Task description:
All that is needed is the listing, given back exactly.

Given entries:
=== Section Start ===
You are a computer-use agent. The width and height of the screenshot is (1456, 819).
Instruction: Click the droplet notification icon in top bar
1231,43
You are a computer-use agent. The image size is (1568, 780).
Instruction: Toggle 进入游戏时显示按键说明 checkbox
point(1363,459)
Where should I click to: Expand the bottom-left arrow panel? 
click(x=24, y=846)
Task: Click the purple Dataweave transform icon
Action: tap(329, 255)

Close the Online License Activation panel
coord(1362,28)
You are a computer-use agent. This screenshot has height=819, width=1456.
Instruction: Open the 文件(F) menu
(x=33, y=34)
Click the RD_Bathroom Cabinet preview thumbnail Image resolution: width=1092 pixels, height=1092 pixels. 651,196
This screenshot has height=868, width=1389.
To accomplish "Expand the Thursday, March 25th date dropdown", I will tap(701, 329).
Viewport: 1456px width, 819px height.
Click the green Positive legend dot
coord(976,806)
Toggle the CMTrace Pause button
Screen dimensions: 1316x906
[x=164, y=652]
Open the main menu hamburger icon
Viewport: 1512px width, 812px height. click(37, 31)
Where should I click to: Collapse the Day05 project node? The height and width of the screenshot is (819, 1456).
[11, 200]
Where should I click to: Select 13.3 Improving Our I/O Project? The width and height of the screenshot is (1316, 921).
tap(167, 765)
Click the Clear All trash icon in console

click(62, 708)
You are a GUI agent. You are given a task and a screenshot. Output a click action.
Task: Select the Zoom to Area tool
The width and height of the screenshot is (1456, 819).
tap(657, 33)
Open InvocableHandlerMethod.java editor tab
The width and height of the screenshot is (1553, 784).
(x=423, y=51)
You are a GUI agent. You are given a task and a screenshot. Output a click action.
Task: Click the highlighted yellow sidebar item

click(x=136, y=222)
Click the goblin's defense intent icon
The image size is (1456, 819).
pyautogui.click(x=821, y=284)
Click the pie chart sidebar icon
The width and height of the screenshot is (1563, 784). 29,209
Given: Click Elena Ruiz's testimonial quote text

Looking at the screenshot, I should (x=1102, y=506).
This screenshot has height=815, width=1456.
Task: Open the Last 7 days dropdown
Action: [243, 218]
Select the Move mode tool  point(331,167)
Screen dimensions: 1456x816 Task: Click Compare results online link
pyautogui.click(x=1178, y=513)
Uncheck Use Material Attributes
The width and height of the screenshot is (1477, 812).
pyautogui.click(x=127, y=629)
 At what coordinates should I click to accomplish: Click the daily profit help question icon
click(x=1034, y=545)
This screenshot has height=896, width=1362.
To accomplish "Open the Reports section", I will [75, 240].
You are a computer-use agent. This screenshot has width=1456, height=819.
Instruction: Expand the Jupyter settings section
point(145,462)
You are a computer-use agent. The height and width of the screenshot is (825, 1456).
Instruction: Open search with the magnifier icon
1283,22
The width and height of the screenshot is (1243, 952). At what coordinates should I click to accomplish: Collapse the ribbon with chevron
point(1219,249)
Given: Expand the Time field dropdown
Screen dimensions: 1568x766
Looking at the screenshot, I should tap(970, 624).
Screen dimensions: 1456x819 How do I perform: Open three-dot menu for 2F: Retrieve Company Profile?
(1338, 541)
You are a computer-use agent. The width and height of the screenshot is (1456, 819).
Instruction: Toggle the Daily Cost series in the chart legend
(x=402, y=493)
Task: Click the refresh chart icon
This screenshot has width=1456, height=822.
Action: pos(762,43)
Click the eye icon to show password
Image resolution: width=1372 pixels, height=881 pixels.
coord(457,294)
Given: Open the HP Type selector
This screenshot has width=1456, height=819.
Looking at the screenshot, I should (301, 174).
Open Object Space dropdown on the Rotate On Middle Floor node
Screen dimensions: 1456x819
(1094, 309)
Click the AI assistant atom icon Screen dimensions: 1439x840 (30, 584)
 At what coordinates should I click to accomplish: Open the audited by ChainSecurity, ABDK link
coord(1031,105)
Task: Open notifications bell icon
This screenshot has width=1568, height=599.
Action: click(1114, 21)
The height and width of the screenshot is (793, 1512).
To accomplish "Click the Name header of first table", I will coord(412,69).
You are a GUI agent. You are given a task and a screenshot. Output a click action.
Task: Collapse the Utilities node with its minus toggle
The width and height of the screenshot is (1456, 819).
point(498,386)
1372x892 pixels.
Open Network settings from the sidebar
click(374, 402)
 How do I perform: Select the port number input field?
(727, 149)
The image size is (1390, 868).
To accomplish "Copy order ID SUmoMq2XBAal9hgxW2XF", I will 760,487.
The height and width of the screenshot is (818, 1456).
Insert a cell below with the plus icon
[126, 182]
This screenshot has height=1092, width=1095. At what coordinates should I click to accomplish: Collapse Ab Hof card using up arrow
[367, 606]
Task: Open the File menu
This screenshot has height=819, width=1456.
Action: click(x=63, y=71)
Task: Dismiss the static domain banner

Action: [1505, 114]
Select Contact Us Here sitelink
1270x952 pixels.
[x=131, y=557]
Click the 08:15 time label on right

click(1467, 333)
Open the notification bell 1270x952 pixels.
=== Section End ===
Solution to this exercise:
You are a computer-use agent. The width and height of the screenshot is (1456, 819).
Instruction: Click the droplet notification icon in top bar
1231,43
You are a computer-use agent. The image size is (1568, 780).
Instruction: Toggle 进入游戏时显示按键说明 checkbox
point(1363,459)
Where should I click to: Expand the bottom-left arrow panel? 
click(x=24, y=846)
Task: Click the purple Dataweave transform icon
Action: tap(329, 255)

Close the Online License Activation panel
coord(1362,28)
You are a computer-use agent. This screenshot has height=819, width=1456.
Instruction: Open the 文件(F) menu
(x=33, y=34)
Click the RD_Bathroom Cabinet preview thumbnail Image resolution: width=1092 pixels, height=1092 pixels. 651,196
This screenshot has height=868, width=1389.
To accomplish "Expand the Thursday, March 25th date dropdown", I will tap(701, 329).
Viewport: 1456px width, 819px height.
Click the green Positive legend dot
coord(976,806)
Toggle the CMTrace Pause button
Screen dimensions: 1316x906
[x=164, y=652]
Open the main menu hamburger icon
Viewport: 1512px width, 812px height. click(37, 31)
Where should I click to: Collapse the Day05 project node? The height and width of the screenshot is (819, 1456).
[11, 200]
Where should I click to: Select 13.3 Improving Our I/O Project? The width and height of the screenshot is (1316, 921).
tap(167, 765)
Click the Clear All trash icon in console

click(62, 708)
You are a GUI agent. You are given a task and a screenshot. Output a click action.
Task: Select the Zoom to Area tool
The width and height of the screenshot is (1456, 819).
tap(657, 33)
Open InvocableHandlerMethod.java editor tab
The width and height of the screenshot is (1553, 784).
(x=423, y=51)
You are a GUI agent. You are given a task and a screenshot. Output a click action.
Task: Click the highlighted yellow sidebar item

click(x=136, y=222)
Click the goblin's defense intent icon
The image size is (1456, 819).
pyautogui.click(x=821, y=284)
Click the pie chart sidebar icon
The width and height of the screenshot is (1563, 784). 29,209
Given: Click Elena Ruiz's testimonial quote text

Looking at the screenshot, I should (x=1102, y=506).
This screenshot has height=815, width=1456.
Task: Open the Last 7 days dropdown
Action: [243, 218]
Select the Move mode tool  point(331,167)
Screen dimensions: 1456x816 Task: Click Compare results online link
pyautogui.click(x=1178, y=513)
Uncheck Use Material Attributes
The width and height of the screenshot is (1477, 812).
pyautogui.click(x=127, y=629)
 At what coordinates should I click to accomplish: Click the daily profit help question icon
click(x=1034, y=545)
This screenshot has height=896, width=1362.
To accomplish "Open the Reports section", I will [75, 240].
You are a computer-use agent. This screenshot has width=1456, height=819.
Instruction: Expand the Jupyter settings section
point(145,462)
You are a computer-use agent. The height and width of the screenshot is (825, 1456).
Instruction: Open search with the magnifier icon
1283,22
The width and height of the screenshot is (1243, 952). At what coordinates should I click to accomplish: Collapse the ribbon with chevron
point(1219,249)
Given: Expand the Time field dropdown
Screen dimensions: 1568x766
Looking at the screenshot, I should tap(970, 624).
Screen dimensions: 1456x819 How do I perform: Open three-dot menu for 2F: Retrieve Company Profile?
(1338, 541)
You are a computer-use agent. The width and height of the screenshot is (1456, 819).
Instruction: Toggle the Daily Cost series in the chart legend
(x=402, y=493)
Task: Click the refresh chart icon
This screenshot has width=1456, height=822.
Action: pos(762,43)
Click the eye icon to show password
Image resolution: width=1372 pixels, height=881 pixels.
coord(457,294)
Given: Open the HP Type selector
This screenshot has width=1456, height=819.
Looking at the screenshot, I should (301, 174).
Open Object Space dropdown on the Rotate On Middle Floor node
Screen dimensions: 1456x819
(1094, 309)
Click the AI assistant atom icon Screen dimensions: 1439x840 (30, 584)
 At what coordinates should I click to accomplish: Open the audited by ChainSecurity, ABDK link
coord(1031,105)
Task: Open notifications bell icon
This screenshot has width=1568, height=599.
Action: click(1114, 21)
The height and width of the screenshot is (793, 1512).
To accomplish "Click the Name header of first table", I will coord(412,69).
You are a GUI agent. You are given a task and a screenshot. Output a click action.
Task: Collapse the Utilities node with its minus toggle
The width and height of the screenshot is (1456, 819).
point(498,386)
1372x892 pixels.
Open Network settings from the sidebar
click(374, 402)
 How do I perform: Select the port number input field?
(727, 149)
The image size is (1390, 868).
To accomplish "Copy order ID SUmoMq2XBAal9hgxW2XF", I will 760,487.
The height and width of the screenshot is (818, 1456).
Insert a cell below with the plus icon
[126, 182]
This screenshot has height=1092, width=1095. At what coordinates should I click to accomplish: Collapse Ab Hof card using up arrow
[367, 606]
Task: Open the File menu
This screenshot has height=819, width=1456.
Action: click(x=63, y=71)
Task: Dismiss the static domain banner

Action: [1505, 114]
Select Contact Us Here sitelink
1270x952 pixels.
[x=131, y=557]
Click the 08:15 time label on right

click(1467, 333)
Open the notification bell 1270x952 pixels.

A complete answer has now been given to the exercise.